## Exercise data
• • •

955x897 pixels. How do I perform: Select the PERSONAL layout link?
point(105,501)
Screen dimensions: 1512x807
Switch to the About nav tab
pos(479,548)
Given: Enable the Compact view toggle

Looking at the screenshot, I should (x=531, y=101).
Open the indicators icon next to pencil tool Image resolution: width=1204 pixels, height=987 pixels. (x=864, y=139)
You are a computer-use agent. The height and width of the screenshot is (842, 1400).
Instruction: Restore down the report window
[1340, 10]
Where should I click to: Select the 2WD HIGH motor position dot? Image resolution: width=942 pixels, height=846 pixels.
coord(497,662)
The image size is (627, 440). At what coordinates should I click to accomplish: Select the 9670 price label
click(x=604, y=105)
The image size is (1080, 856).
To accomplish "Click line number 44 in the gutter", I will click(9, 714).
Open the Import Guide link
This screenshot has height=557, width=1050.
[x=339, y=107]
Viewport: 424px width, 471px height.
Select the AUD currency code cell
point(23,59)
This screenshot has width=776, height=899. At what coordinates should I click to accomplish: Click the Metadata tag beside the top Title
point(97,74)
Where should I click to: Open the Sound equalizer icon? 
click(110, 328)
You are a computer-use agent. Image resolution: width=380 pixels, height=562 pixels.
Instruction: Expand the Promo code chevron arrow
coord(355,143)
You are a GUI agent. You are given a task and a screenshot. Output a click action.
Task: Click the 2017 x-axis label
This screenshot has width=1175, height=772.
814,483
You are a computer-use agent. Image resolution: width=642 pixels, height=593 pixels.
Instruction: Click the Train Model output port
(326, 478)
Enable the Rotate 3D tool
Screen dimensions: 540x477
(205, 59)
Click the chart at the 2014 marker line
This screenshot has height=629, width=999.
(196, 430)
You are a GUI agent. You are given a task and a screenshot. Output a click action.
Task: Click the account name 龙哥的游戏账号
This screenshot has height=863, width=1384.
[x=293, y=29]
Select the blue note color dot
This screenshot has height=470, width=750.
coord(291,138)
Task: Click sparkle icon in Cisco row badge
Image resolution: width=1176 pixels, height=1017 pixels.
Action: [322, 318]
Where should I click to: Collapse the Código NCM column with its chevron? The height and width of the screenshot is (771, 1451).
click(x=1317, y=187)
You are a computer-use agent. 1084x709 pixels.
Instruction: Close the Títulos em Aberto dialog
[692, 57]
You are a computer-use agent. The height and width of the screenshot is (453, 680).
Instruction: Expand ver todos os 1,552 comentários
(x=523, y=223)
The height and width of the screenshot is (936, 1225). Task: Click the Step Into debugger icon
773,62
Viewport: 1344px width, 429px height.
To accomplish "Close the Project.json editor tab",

• • •

## Aim of the task
Set down the entries again exactly as they are.

## Problem solution
955x897 pixels. How do I perform: Select the PERSONAL layout link?
point(105,501)
Screen dimensions: 1512x807
Switch to the About nav tab
pos(479,548)
Given: Enable the Compact view toggle

Looking at the screenshot, I should (x=531, y=101).
Open the indicators icon next to pencil tool Image resolution: width=1204 pixels, height=987 pixels. (x=864, y=139)
You are a computer-use agent. The height and width of the screenshot is (842, 1400).
Instruction: Restore down the report window
[1340, 10]
Where should I click to: Select the 2WD HIGH motor position dot? Image resolution: width=942 pixels, height=846 pixels.
coord(497,662)
The image size is (627, 440). At what coordinates should I click to accomplish: Select the 9670 price label
click(x=604, y=105)
The image size is (1080, 856).
To accomplish "Click line number 44 in the gutter", I will click(9, 714).
Open the Import Guide link
This screenshot has height=557, width=1050.
[x=339, y=107]
Viewport: 424px width, 471px height.
Select the AUD currency code cell
point(23,59)
This screenshot has width=776, height=899. At what coordinates should I click to accomplish: Click the Metadata tag beside the top Title
point(97,74)
Where should I click to: Open the Sound equalizer icon? 
click(110, 328)
You are a computer-use agent. Image resolution: width=380 pixels, height=562 pixels.
Instruction: Expand the Promo code chevron arrow
coord(355,143)
You are a GUI agent. You are given a task and a screenshot. Output a click action.
Task: Click the 2017 x-axis label
This screenshot has width=1175, height=772.
814,483
You are a computer-use agent. Image resolution: width=642 pixels, height=593 pixels.
Instruction: Click the Train Model output port
(326, 478)
Enable the Rotate 3D tool
Screen dimensions: 540x477
(205, 59)
Click the chart at the 2014 marker line
This screenshot has height=629, width=999.
(196, 430)
You are a GUI agent. You are given a task and a screenshot. Output a click action.
Task: Click the account name 龙哥的游戏账号
This screenshot has height=863, width=1384.
[x=293, y=29]
Select the blue note color dot
This screenshot has height=470, width=750.
coord(291,138)
Task: Click sparkle icon in Cisco row badge
Image resolution: width=1176 pixels, height=1017 pixels.
Action: [322, 318]
Where should I click to: Collapse the Código NCM column with its chevron? The height and width of the screenshot is (771, 1451).
click(x=1317, y=187)
You are a computer-use agent. 1084x709 pixels.
Instruction: Close the Títulos em Aberto dialog
[692, 57]
You are a computer-use agent. The height and width of the screenshot is (453, 680).
Instruction: Expand ver todos os 1,552 comentários
(x=523, y=223)
The height and width of the screenshot is (936, 1225). Task: Click the Step Into debugger icon
773,62
Viewport: 1344px width, 429px height.
To accomplish "Close the Project.json editor tab",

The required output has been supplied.